Located on the grounds of East Jersey State Prison, The Adult Diagnostic and Treatment Center in Avenel, New Jersey, houses individuals convicted of (and, conversely, individuals who have only been charged with and not convicted of) certain sex crimes who are willing to undergo treatment. According to reports, it is the only complex in the U.S. dedicated solely to the treatment of sex offenders.
The detainee-filed complaint claims Lanigan, state Dept. of Human Services Commissioner Elizabeth Connolly, and STU operators and supervisors, as well as Dr. Merrill Main, the STU’s clinical director, failed “to provide adequate and meaningful mental health treatment to the named plaintiffs and all others … that have been involuntarily detained by the New Jersey Department of Human Services pursuant to the New Jersey Sexually Violent Predator Act.”
The SVPA, the complaint details, pertains to individuals who have been convicted of certain sexual offenses and have been found to have a mental disorder that creates the possibility that the individual could engage in future acts of sexual violence.
A named plaintiff in the suit claims that, despite being subject to a commitment order, he has not consented to participate in any mental health treatment program offered by the Department of Human Services.

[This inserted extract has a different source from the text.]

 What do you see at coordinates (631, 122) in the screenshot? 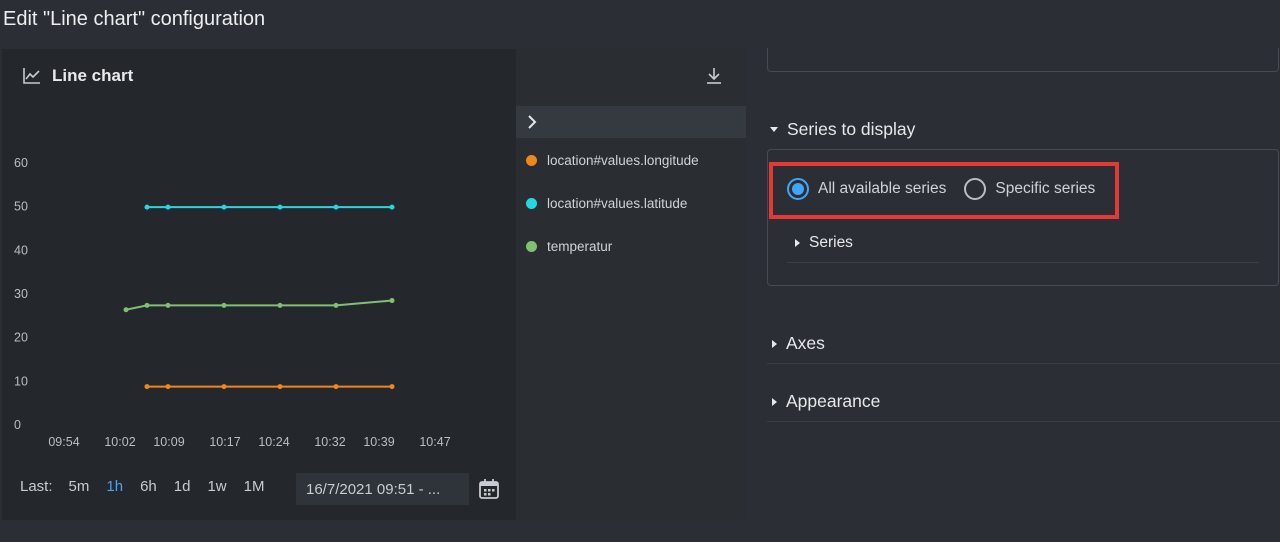
I see `legend-collapse-button` at bounding box center [631, 122].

According to the inmate, despite his refusal to participate in treatment, he has never received “adequate counseling or treatment that might yield a realistic chance for his release” due to “systemic deficiencies” in the SVPA.
Although the SVPA is not meant to punish individuals—rather to provide for segregation and treatment— the complaint says in addition to receiving reportedly inadequate treatment, plaintiffs have “been confined in punitive conditions” that overstep the goal of the SVPA.
Summarily, plaintiffs seek redress for the defendants’ allegedly preference to “warehouse” such offenders out of sight in an attempt to indefinitely detain and punish, rather than treat supposed mental disabilities.